From the material below, copy out every line from the one that contains "You are a GUI" up to and including the last line of the material. Leave the pictures out of your copy.

++++ Supplied material

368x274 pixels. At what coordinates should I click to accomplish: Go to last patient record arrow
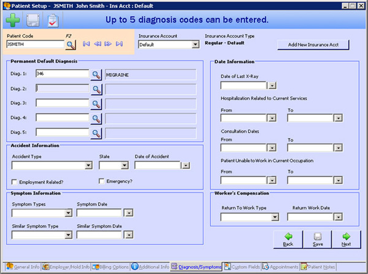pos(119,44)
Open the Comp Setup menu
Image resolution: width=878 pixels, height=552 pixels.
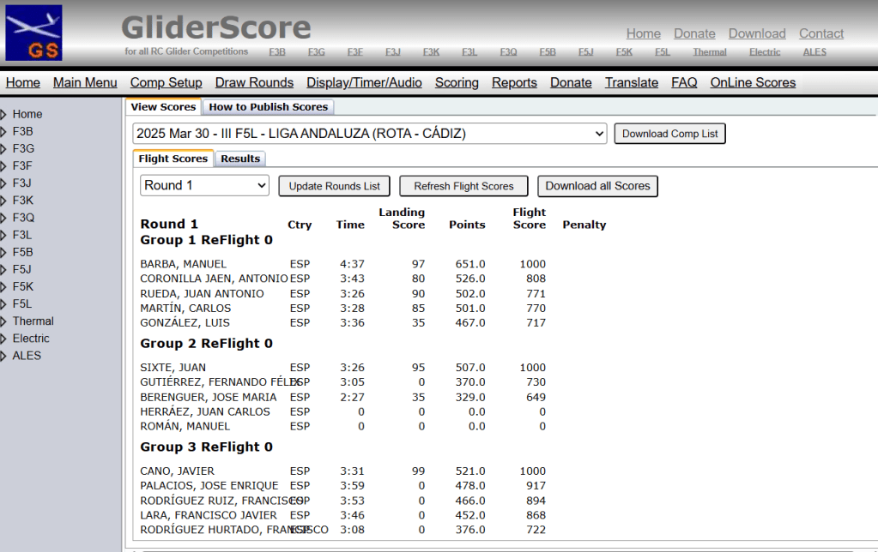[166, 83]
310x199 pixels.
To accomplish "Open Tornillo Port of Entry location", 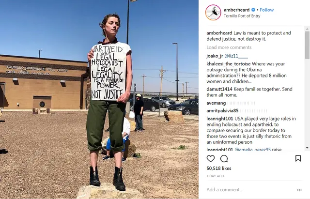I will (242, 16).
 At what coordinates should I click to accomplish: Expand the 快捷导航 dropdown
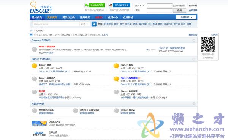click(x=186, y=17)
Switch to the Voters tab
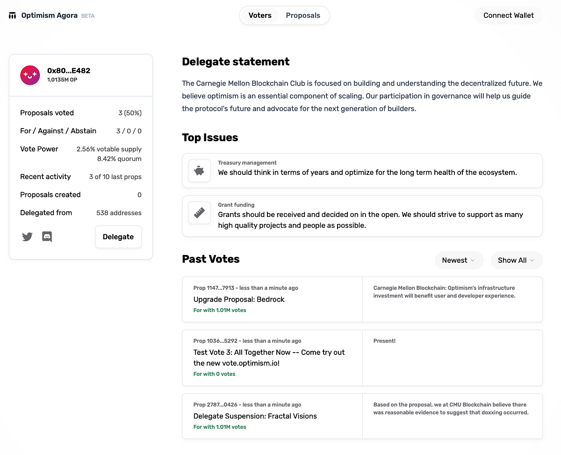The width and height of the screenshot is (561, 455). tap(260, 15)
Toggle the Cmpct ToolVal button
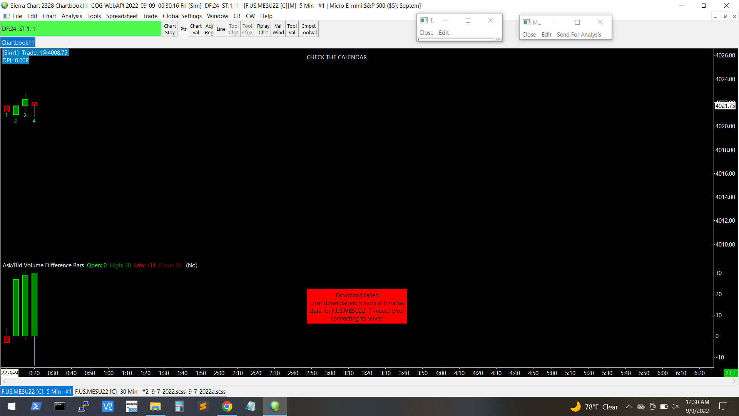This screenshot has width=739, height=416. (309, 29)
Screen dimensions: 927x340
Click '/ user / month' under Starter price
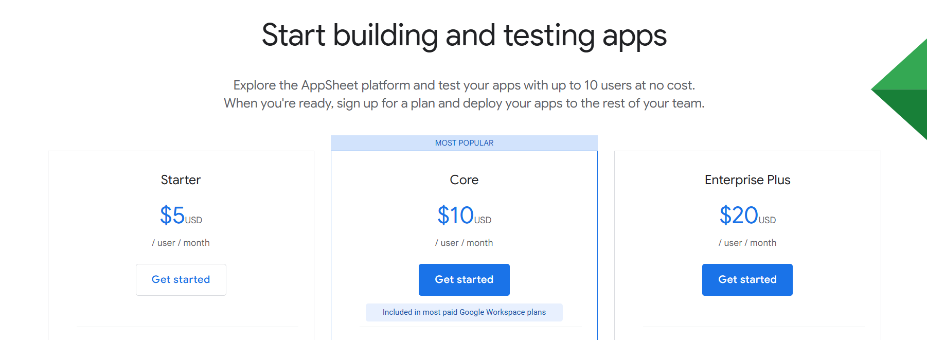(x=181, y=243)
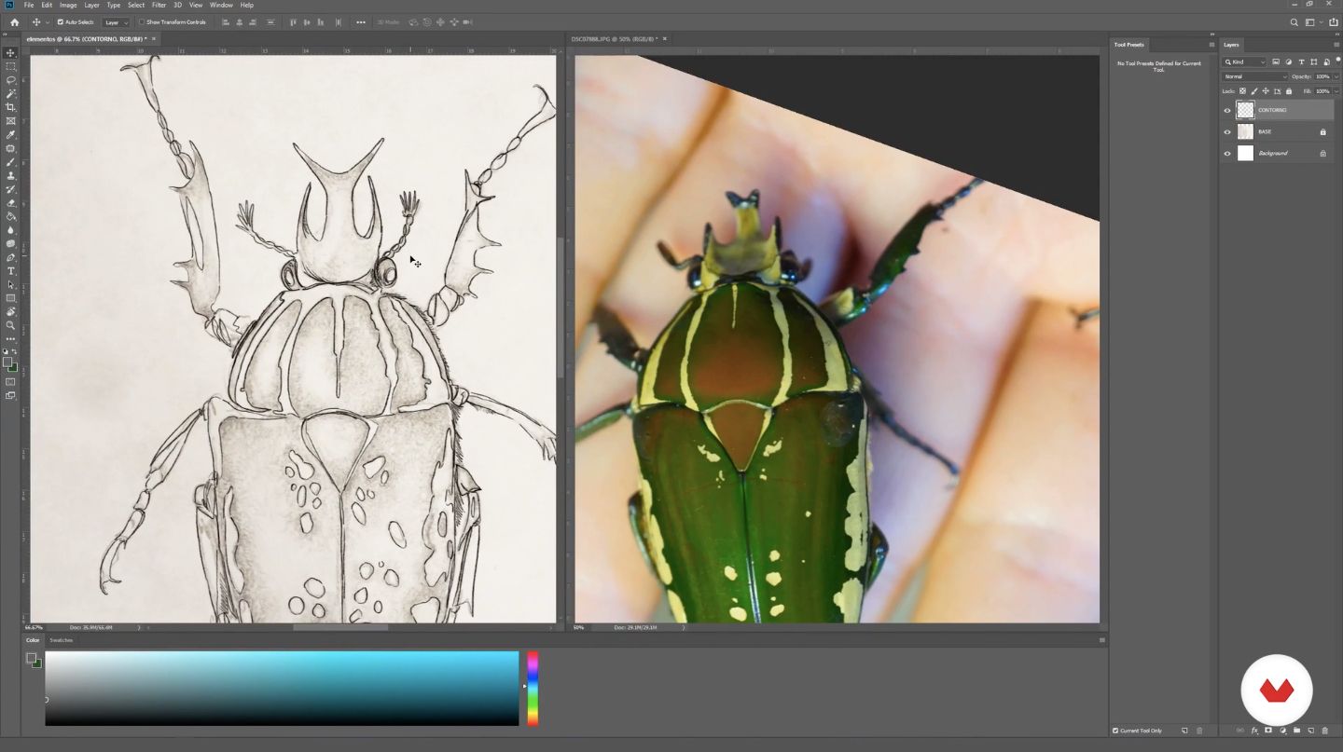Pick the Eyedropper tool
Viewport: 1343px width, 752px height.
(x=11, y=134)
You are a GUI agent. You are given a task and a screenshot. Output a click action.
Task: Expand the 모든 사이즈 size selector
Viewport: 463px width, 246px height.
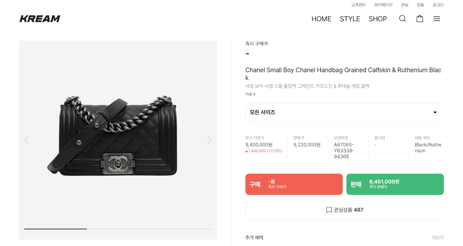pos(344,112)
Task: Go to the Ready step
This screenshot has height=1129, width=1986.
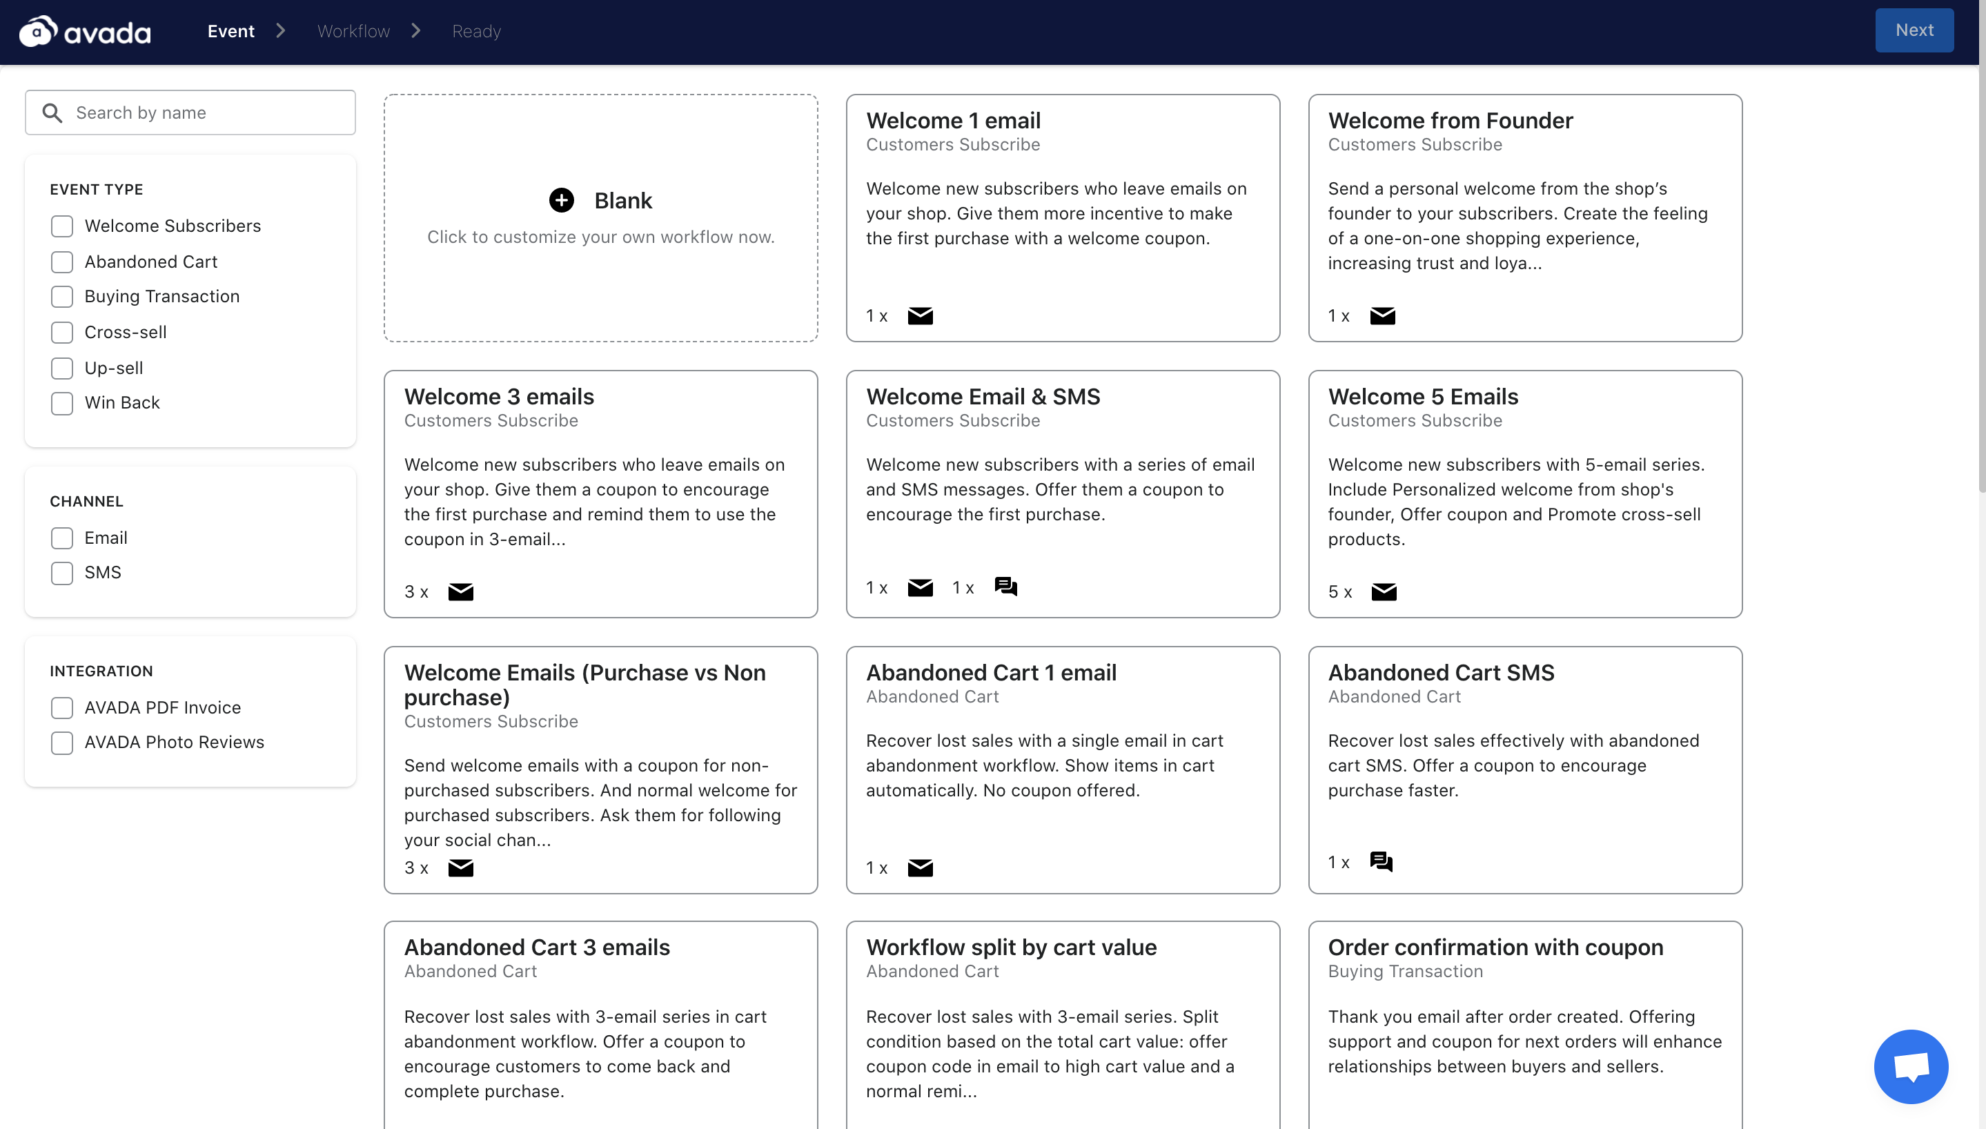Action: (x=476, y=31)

++++++++

## Solution below
You are a GUI agent. You are given a task and a screenshot. Output a click action.
Task: Expand the 모든 사이즈 size selector
Viewport: 463px width, 246px height.
pos(344,112)
Task: Go to the Ready step
This screenshot has height=1129, width=1986.
Action: (x=476, y=31)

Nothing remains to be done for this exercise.